Guadalajara, con sus cientos años de historia y cultura es, merecidamente, una de los centros culturales de América; El Occidental, uno de los pilares donde ésta historia se fue gestando; La O, donde tú, lector, posas la mirada, promete contarte los sueños de los tapatíos, pero no esos que son mera ensoñación sino los que, después del esfuerzo de sus ejecutantes o intermediarios, toman forma real, ya sea a través de letras, sonidos o imágenes. El poder de la magia vuelta realidad; no la brujería sino la cultura, la crónica de ella que al tiempo se vuelve nueva forma arte.


Publicado en Revista La O de El Occidental, 5 de agosto

12 de julio de 2007

3

Infancia

Nací gracias al fervor a la vida y el temor a Dios. Entre tantas y tantas posibilidades, nací yo. Crecí, sonreí, jugué, soñé, inventé, temí, caí; me enamoré. Me miré por vez primera ante el espejo y dije: éste soy yo.
El tiempo se fue imprimiendo sobre mi piel.

Adultez

¿En qué consiste la adultez? ¿Puede uno envejecer sin llegar a serlo o llegar antes de tiempo? Supongo que hay indicios y huellas. Aun cuando se que el sol no gira alrededor de la tierra, me gusta observar al cielo cayendo al fondo del mar durante el atardecer.

Vejez

La puerta de la biblioteca está emparejada. Me acerco sigiloso. Al fondo, entre pilas de libros y papeles estocásticamente ordenados, me veo. Sobre el escritorio, un mapamundi proyectado de sur a norte.
Cierro los ojos y el universo desaparece.

Omar Rojas
Byron Bay, Australia

Publicado en El Occidental

4 de julio de 2007

De vuelta a la ficción

Dispuesto a desandar mis pasos, volví a donde, según yo, cierta vez viví. Lector, ¿crees lo que narro cierto o será mero artilugio de mi imaginación? O, aún más complejo, ¿cómo puedo saber si en verdad viví lo que considero vivido o simplemente lo imaginé? A final de cuentas, ¿importa?, ¿hay diferencia?

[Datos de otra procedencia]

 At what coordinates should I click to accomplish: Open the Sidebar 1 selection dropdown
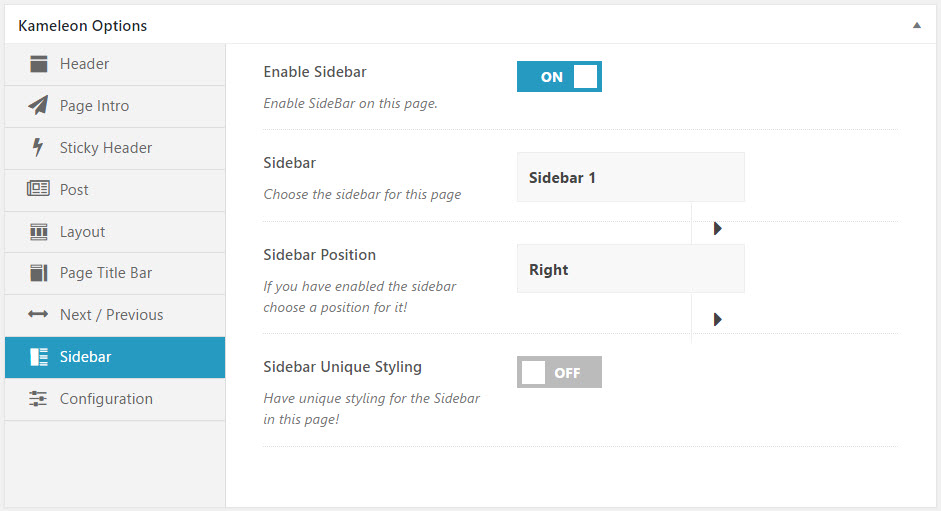coord(630,178)
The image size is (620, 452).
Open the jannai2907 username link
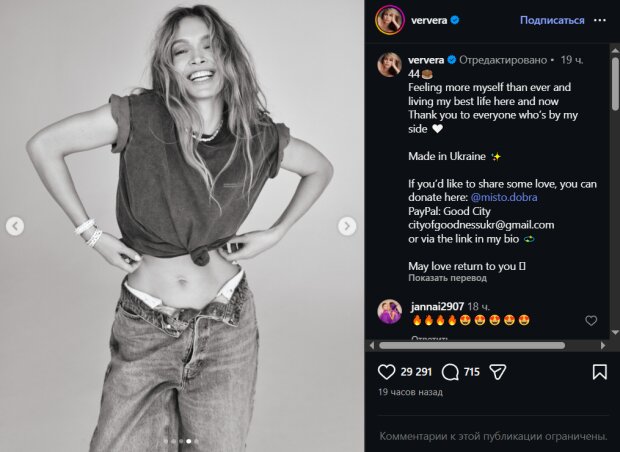pos(435,304)
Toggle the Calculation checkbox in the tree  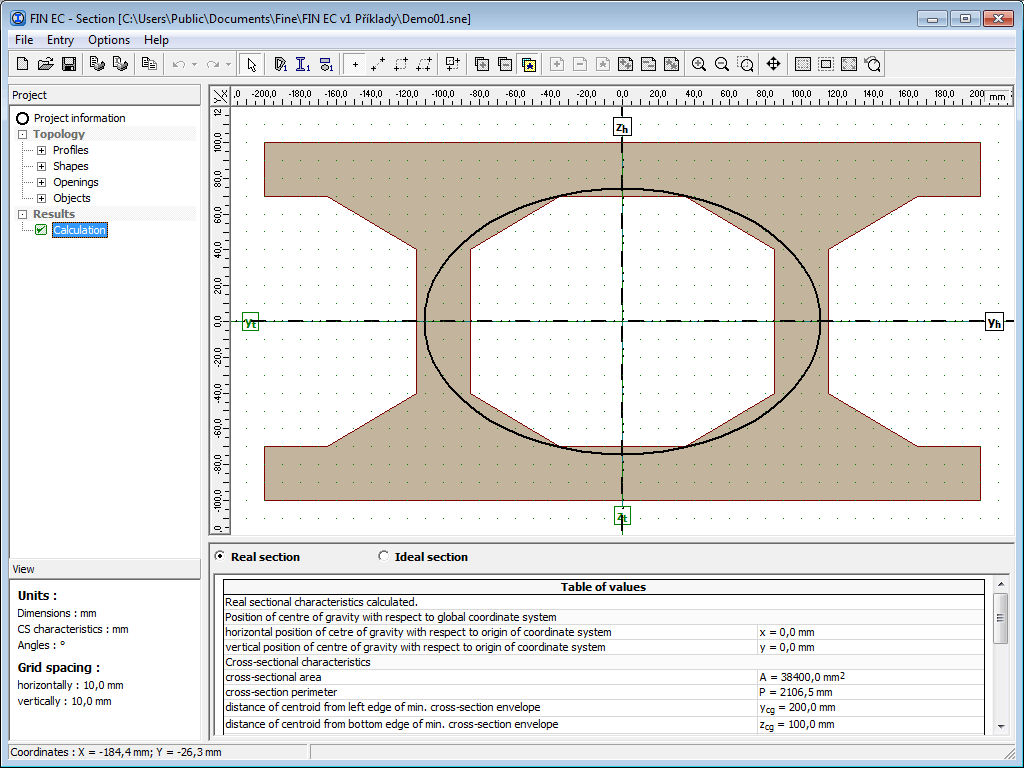pyautogui.click(x=41, y=230)
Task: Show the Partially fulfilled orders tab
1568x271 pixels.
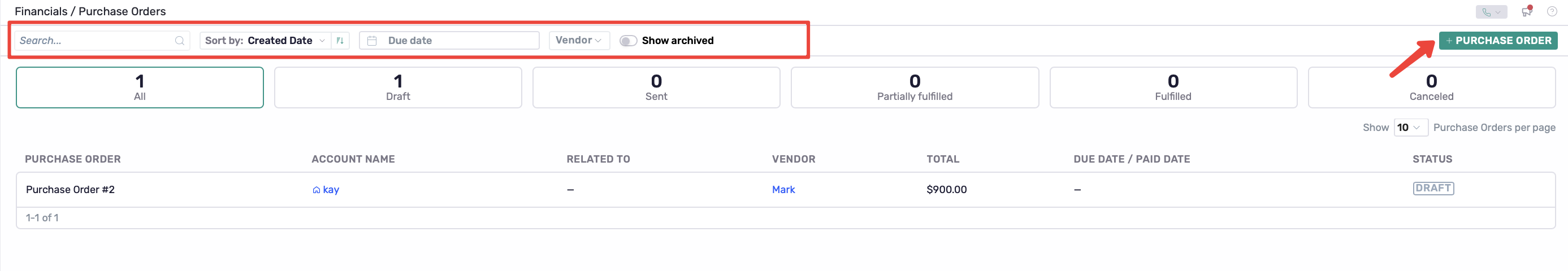Action: [x=913, y=88]
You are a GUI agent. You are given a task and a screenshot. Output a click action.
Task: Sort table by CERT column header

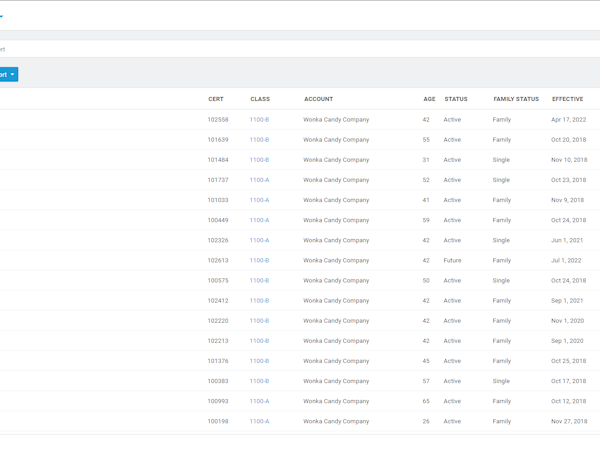click(216, 99)
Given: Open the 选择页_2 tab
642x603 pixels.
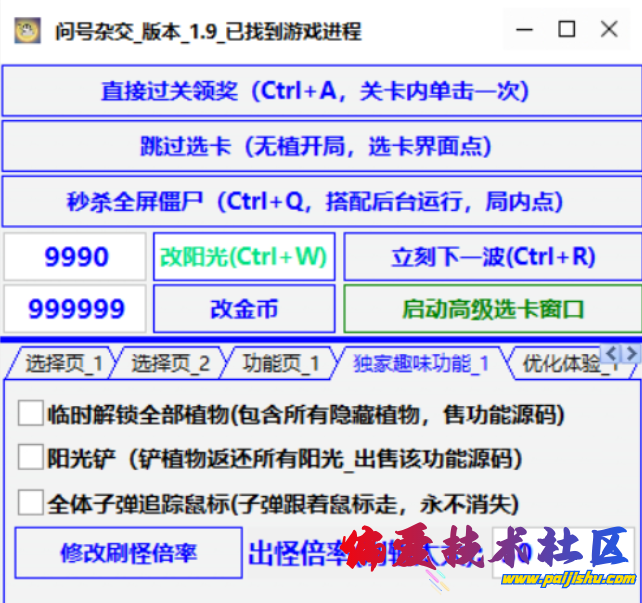Looking at the screenshot, I should click(168, 363).
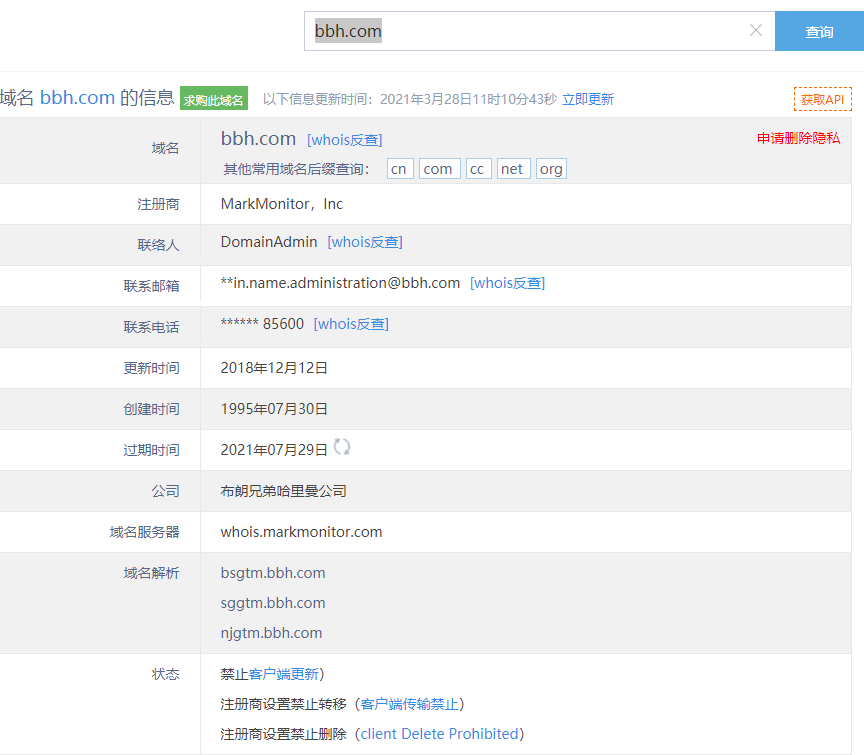Click the green 求购此域名 badge
The image size is (864, 755).
coord(214,99)
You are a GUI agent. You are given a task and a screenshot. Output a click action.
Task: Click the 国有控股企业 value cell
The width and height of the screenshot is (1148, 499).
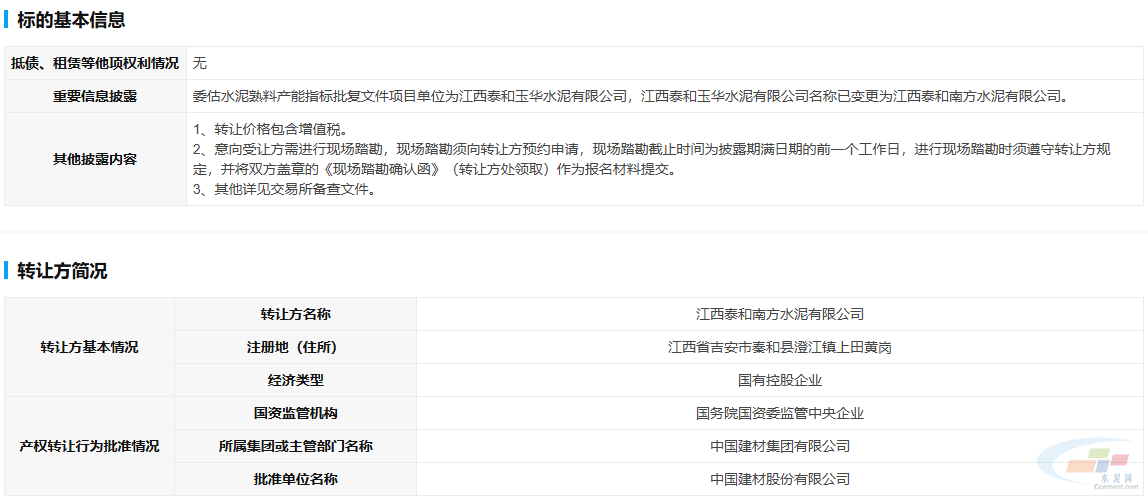click(x=780, y=380)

Entré sigiloso al restaurante donde hace tiempo flipé pollos y embadurné quesadillas con salsa y guacamole. Busqué a Jacob, el ghanés; a Tiago y a la colombiana cuyo nombre jamás sabré. (Acaso, lector, este sea buen momento para encender el boiler con este periódico y escuchar a El Personal.) Me busqué al fondo del pasillo, cabizbajo y confundido. Al no verme, decidí pasar al departamento de North End Road. Acaso Renata estaría allí. Acaso ella tendría idea sobre mí. Nada. Encontré la puerta pero no el número. Miré a la fachada, arriba de la pizzería. Una mano salía por la ventana a intervalos regulares y sacudía un cigarro. Crucé la acera para ver mejor, creyendo que era ella la que tiraba la ceniza. No era ella ni Macziek ni yo. Alegre de no encontrarme, desandé el camino, con la cabeza erguida y la sonrisa por delante.

Lo que sigue es mera historia, cierta o no pero escrita por otro, el verdadero escritor. Aquí puras salchichas con papas; mejor vamos a los de guaguacoa, ¿no?